Owning these items is not illegal, just restricted. To own a silencer (or suppressor as it is actually called), for example, a prospective buyer must first register into the National Firearms Registry and pay $200 to the federal government, known as a “tax stamp”, and be approved by the ATF. Once approved, the prospective buyer may purchase a suppressor. At the time of the Act’s passage, the $200 fee was quite prohibitive for the average citizen as it was the equivalent of $4,555 in 2023. Yet, the $200 fee has remained unchanged since the Act’s inception.

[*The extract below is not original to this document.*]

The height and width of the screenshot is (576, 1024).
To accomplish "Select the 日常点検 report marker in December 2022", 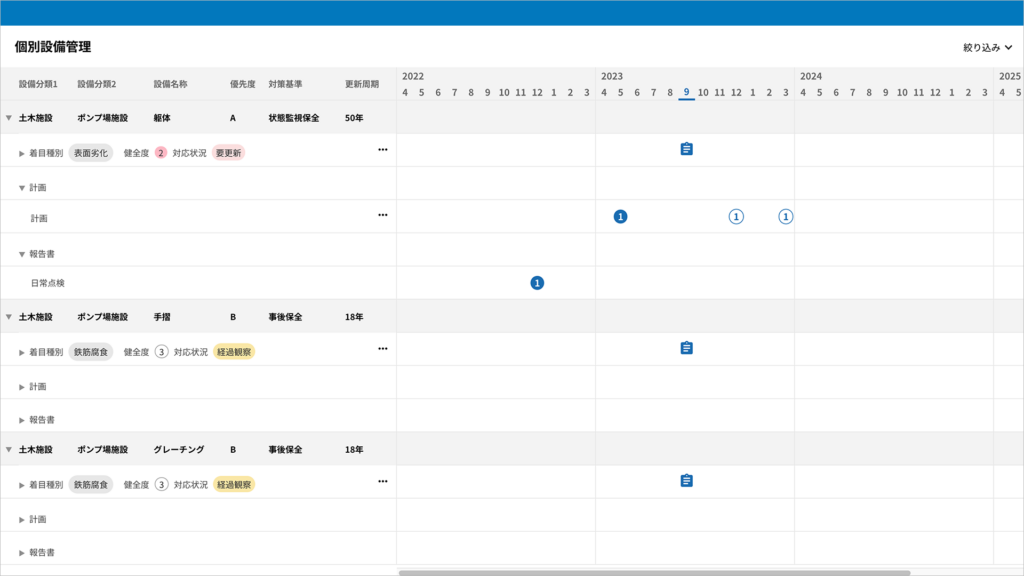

Any item falling into the categories identified in the Act are known as “NFA Items”. Private owners wishing to purchase an NFA item must obtain approval from the ATF, pass an extensive background check to include submitting a photograph and fingerprints, register the firearm, receive ATF written permission before moving the firearm across state lines, and pay a tax. The request to transfer ownership of an NFA item is made on an ATF Form 4.

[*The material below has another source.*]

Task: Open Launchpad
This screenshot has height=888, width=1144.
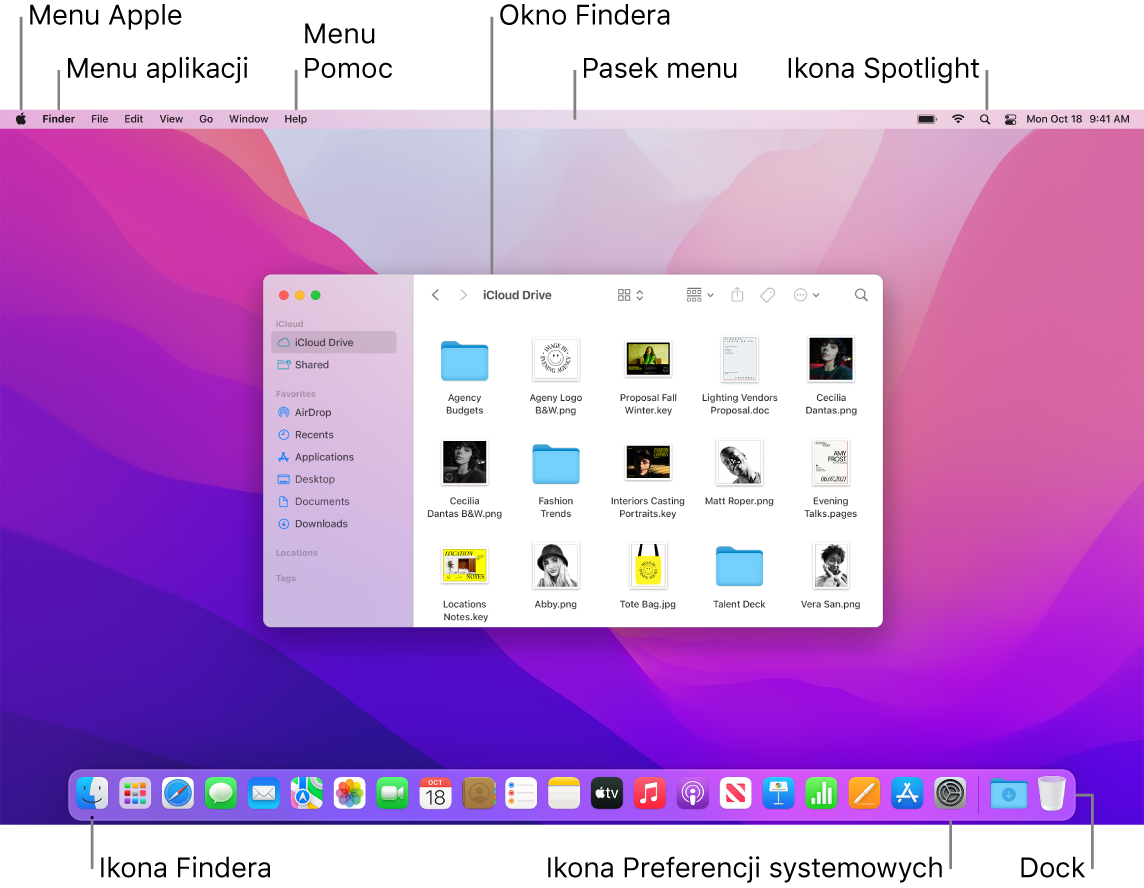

NFA items may also be transferred to corporations (or other legal entities such as a trust). When the paperwork to request transfer of an NFA item is initiated by an officer of a corporation, fingerprint cards and photographs of the official need to be submitted with the transfer request. This method has downsides, since it is the corporation (and not the principal) that owns the firearm. Thus, if the corporation dissolves, it must transfer its NFA weapon to the owners. This event would be considered a new transfer and would be subject to a new transfer tax.
In a number of situations, an NFA item may be transferred without a transfer tax. These include sales to government agencies, temporary transfers of an NFA firearm to a gunsmith for repairs, and transfer of an NFA firearm to a lawful heir after the death of its owner. A permanent transfer, even if tax-free, must be approved by ATF. The proper form should be submitted to ATF before the transfer occurs. For example, lawful heirs must submit a Form 5 and wait for approval before taking possession of any NFA item willed to them. Temporary transfers, such as those to a gunsmith or to the original manufacturer for repair, are not subject to ATF approval since they are not legally considered transfers. ATF does, however, recommend filing tax-free transfer paperwork on all such temporary transfers, to confer an extra layer of legal protection on both the owner and the gunsmith.
The most famous legal case related to this Act is known as the “Miller” case. In 1938, the United States District Court for the Western District of Arkansas ruled the statute unconstitutional in United States v. Miller. The defendant, Miller, had been arrested for possession of an unregistered short double-barreled shotgun, and for “unlawfully … transporting [it] in interstate commerce from Claremore, Oklahoma to Siloam Springs, Arkansas” which perfected the crime. The government’s argument was that the short- barreled shotgun was not a military-type weapon and thus not a “militia” weapon protected by the Second Amendment, from federal infringement. The District Court agreed with Miller’s argument that the shotgun was legal under the Second Amendment.
The District Court ruling was overturned on a direct appeal to the United States Supreme Court (see United States v. Miller). No brief was filed on behalf of the defendants, and the defendants themselves did not appear before the Supreme Court. Miller himself had been murdered one month prior to the Supreme Court’s decision. No evidence that such a firearm was “ordinary military equipment” had been presented at the trial court (apparently because the case had been thrown out—at the defendants’ request—before evidence could be presented), although two Supreme Court justices at the time had been United States Army officers during World War I and may have had personal knowledge of the use of such weapons in combat. The Supreme Court indicated it could not take judicial notice of such a contention.
The Supreme Court reversed the decision of the District Court and held that the NFA provision (criminalizing possession of certain firearms) was not in violation of the Second Amendment’s restriction and therefore was constitutional.